A) `smem[threadIdx.x]`  
B) `smem[threadIdx.x * 2]`  
C) `smem[threadIdx.x * 32]`  
D) `smem[threadIdx.x * 33]`

**Q3:** How do you fix a stride-32 bank conflict in a 2D shared memory array?

A) Use stride-1 access  
B) Add padding to make it stride-33  
C) Use global memory instead  
D) Reduce the number of threads

In [None]:
print("Quiz Answers")
print("=" * 50)
print()
print("Q1: B) 32 banks")
print("    All modern NVIDIA GPUs (Kepler onwards) have 32 banks.")
print()
print("Q2: C) smem[threadIdx.x * 32]")
print("    All 32 threads access the same bank → 32-way conflict.")
print("    Stride-33 (D) actually has NO conflicts!")
print()
print("Q3: B) Add padding to make it stride-33")
print("    Common pattern: float smem[32][33] instead of [32][32]")
print("    The extra column breaks the bank conflict pattern.")

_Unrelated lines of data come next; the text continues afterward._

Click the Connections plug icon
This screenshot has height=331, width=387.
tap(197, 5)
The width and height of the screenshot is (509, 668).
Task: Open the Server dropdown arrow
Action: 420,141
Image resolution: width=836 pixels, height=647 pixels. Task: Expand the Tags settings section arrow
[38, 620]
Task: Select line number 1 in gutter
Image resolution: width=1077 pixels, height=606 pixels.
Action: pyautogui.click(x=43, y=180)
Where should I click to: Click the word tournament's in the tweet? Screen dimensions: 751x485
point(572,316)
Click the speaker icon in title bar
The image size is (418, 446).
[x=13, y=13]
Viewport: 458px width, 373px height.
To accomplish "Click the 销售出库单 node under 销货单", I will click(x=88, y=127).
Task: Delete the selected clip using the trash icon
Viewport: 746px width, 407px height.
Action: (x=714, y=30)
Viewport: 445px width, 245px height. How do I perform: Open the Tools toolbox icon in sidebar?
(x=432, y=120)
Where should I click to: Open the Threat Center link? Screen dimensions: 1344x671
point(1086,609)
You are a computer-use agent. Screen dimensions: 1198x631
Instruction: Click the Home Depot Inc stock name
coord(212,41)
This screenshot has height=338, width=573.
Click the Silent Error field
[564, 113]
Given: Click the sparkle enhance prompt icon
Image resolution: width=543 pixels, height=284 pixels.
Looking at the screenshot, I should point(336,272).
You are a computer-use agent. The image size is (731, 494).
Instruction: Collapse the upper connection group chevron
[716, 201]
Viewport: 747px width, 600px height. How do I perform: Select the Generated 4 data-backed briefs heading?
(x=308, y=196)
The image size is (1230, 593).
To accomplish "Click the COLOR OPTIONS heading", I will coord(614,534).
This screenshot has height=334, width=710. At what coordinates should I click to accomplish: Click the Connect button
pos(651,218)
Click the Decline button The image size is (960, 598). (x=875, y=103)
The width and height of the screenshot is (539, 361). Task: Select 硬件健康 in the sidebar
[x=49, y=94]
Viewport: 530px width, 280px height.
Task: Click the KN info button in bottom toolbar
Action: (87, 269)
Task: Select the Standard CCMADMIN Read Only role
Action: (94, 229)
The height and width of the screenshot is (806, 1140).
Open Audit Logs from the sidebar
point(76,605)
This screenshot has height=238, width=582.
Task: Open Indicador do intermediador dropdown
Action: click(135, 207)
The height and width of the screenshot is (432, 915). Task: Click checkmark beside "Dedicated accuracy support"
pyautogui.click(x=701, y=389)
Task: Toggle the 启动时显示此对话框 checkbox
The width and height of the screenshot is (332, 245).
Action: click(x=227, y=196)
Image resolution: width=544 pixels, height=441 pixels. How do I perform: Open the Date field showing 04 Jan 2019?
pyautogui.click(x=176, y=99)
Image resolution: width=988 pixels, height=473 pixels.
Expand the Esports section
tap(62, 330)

### Checking for Bank Conflicts with Nsight Compute

```bash
# Profile and check for bank conflicts
ncu --metrics l1tex__data_bank_conflicts_pipe_lsu_mem_shared_op_ld.sum,l1tex__data_bank_conflicts_pipe_lsu_mem_shared_op_st.sum python your_kernel.py
```

These metrics show:
- `..._op_ld.sum`: Bank conflicts on shared memory loads
- `..._op_st.sum`: Bank conflicts on shared memory stores

**Goal:** Both should be 0 for optimal performance.

---
## Summary

### Key Takeaways

1. **Shared memory has 32 banks** (4-byte word granularity)
2. **Bank = (address / 4) % 32**
3. **Bank conflicts serialize access** (up to 32x slowdown)
4. **Stride-32 is worst**, stride-33 is conflict-free
5. **Padding fixes power-of-2 conflicts** (`float smem[N][N+1]`)
6. **Broadcast is free** (all threads same address → no conflict)

### Conflict-Free Patterns

| Pattern | Bank Access | Conflicts |
|---------|------------|----------|
| `smem[tid]` | Sequential | None |
| `smem[tid * 33]` | All different | None |
| `smem[const]` | Broadcast | None |
| `smem[tid ^ lane]` | XOR shuffle | None |

### Tomorrow: Pipelining

Now that we understand memory access patterns at both global and shared memory levels, we'll learn to **hide latency** by overlapping memory loads with computation.